Efficacy and safety assessment of prolonged maintenance with subcutaneous rituximab in patients with relapsed or refractory indolent non-Hodgkin lymphoma: results of the phase III MabCute study

Abstract

Rituximab plus chemotherapy induction followed by rituximab maintenance for up to 2 years confers a long-term benefit in terms of progression-free survival in patients with indolent non-Hodgkin lymphoma. It is not known whether further prolonged maintenance with rituximab provides additional benefit. The phase III MabCute study enrolled 692 patients with relapsed or refractory indolent non-Hodgkin lymphoma. Patients who responded to induction with rituximab plus chemotherapy and were still responding after up to 2 years' initial maintenance with subcutaneous rituximab were randomized to extended maintenance with subcutaneous rituximab (n=138) or observation only (n=138). The primary endpoint of investigator-assessed progression-free survival in the randomized population was un-addressed by the end of study because of an insufficient number of events (129 events were needed for 80% power at 5% significance if approximately 330 patients were randomized). In total, there were 46 progression-free survival events, 19 and 27 in the rituximab and observation arms, respectively (P=0.410 by stratified log-rank test; hazard ratio 0.76 [95% confidence interval: 0.37- 1.53]). The median progression-free survival was not reached in either randomized arm. There were no new safety signals; however, adverse events were seen slightly more frequently with rituximab than with observation during extended maintenance. Maintenance for up to 2 years with rituximab after response to initial induction therefore remains the standard of care in patients with relapsed or refractory indolent non- Hodgkin lymphoma. (Clinicaltrials.gov identifier: NCT01461928).

Figure 1.

Study design. ^aWaldenström macroglobulinemia/lymphoplasmacytic lymphoma or marginal zone lymphoma. ^bChemotherapy options included bendamustine, CHOP, CVP, FCM, MCP, CHVP-IFN, chlorambucil, fludarabine-containing regimen or GIFOX. ^cMaintenance started within 8–12 weeks of completion of induction.

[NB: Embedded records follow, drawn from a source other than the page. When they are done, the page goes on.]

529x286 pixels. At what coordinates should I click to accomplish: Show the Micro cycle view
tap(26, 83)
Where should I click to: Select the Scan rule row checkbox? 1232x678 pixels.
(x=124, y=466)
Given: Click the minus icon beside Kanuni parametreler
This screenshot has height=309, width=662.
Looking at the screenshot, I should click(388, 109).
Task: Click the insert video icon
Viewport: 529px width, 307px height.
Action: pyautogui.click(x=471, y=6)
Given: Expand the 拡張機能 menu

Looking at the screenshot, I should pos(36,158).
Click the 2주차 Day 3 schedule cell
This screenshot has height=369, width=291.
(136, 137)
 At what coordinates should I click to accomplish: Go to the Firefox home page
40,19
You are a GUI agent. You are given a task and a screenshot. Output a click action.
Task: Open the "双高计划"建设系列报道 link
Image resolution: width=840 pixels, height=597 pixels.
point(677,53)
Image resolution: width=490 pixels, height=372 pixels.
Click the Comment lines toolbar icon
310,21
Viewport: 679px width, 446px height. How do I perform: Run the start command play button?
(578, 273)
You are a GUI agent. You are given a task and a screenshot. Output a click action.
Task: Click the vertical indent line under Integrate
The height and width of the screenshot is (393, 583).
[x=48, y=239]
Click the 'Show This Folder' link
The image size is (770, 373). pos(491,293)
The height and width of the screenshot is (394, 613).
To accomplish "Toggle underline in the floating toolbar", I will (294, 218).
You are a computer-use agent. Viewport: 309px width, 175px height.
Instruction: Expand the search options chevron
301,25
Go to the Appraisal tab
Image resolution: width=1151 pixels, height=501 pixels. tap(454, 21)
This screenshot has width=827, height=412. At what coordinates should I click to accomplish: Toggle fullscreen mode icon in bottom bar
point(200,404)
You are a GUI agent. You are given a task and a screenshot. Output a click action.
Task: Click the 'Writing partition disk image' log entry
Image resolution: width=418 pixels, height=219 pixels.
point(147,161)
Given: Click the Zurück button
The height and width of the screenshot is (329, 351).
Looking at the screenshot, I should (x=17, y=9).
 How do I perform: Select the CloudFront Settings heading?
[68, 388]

R/R: relapsed or refractory; FL: follicular lymphoma; Gr: grade; NHL: non-Hodgkin lymphoma; R: rituximab; Cs: cycles; PD: disease progression; CR: complete response; PR: partial response; SD: stable disease; SC: subcutaneous; IV: intravenous; CHOP: cyclophosphamide, doxorubicin, vincristine and prednisone; CVP: cyclophosphamide, vincristine and prednisone; FCM: fludarabine, cyclophosphamide and mitoxantrone; MCP: mitoxantrone, chlorambucil and prednisone; CHVP-IFN: cyclophosphamide, doxorubicin, etoposide and prednisone + interferon-α; GIFOX: gemcitabine, ifosfamide and oxaliplatin.

Figure 2.

Patients’ disposition during Maintenance II. ^aTwo additional patients originally intended for randomization failed to meet continuation criteria and were consequently not treated in Maintenance II. ^bDerived by subtracting patients who discontinued from treated patients.

Figure 3.

Survival outcomes during the randomized Maintenance II period. Kaplan-Meier analysis of progression-free (A) and overall survival (B) during the randomized Maintenance II period. R-SC: subcutaneous rituximab.

Figure 4.

Survival outcomes from enrollment to end of Maintenance I, according to induction chemotherapy. Kaplan-Meier analysis of progression-free (A) and overall survival (B) from enrollment to end of Maintenance I, according to induction chemotherapy received (bendamustine vs. CHOP and CVP). ^aIntent to treat population for Induction. Time to event calculated from first induction therapy up to the earliest date of event until randomization; data censored after randomization. CHOP: cyclophosphamide, doxorubicin, vincristine and prednisone; CVP: cyclophosphamide, vincristine and prednisone.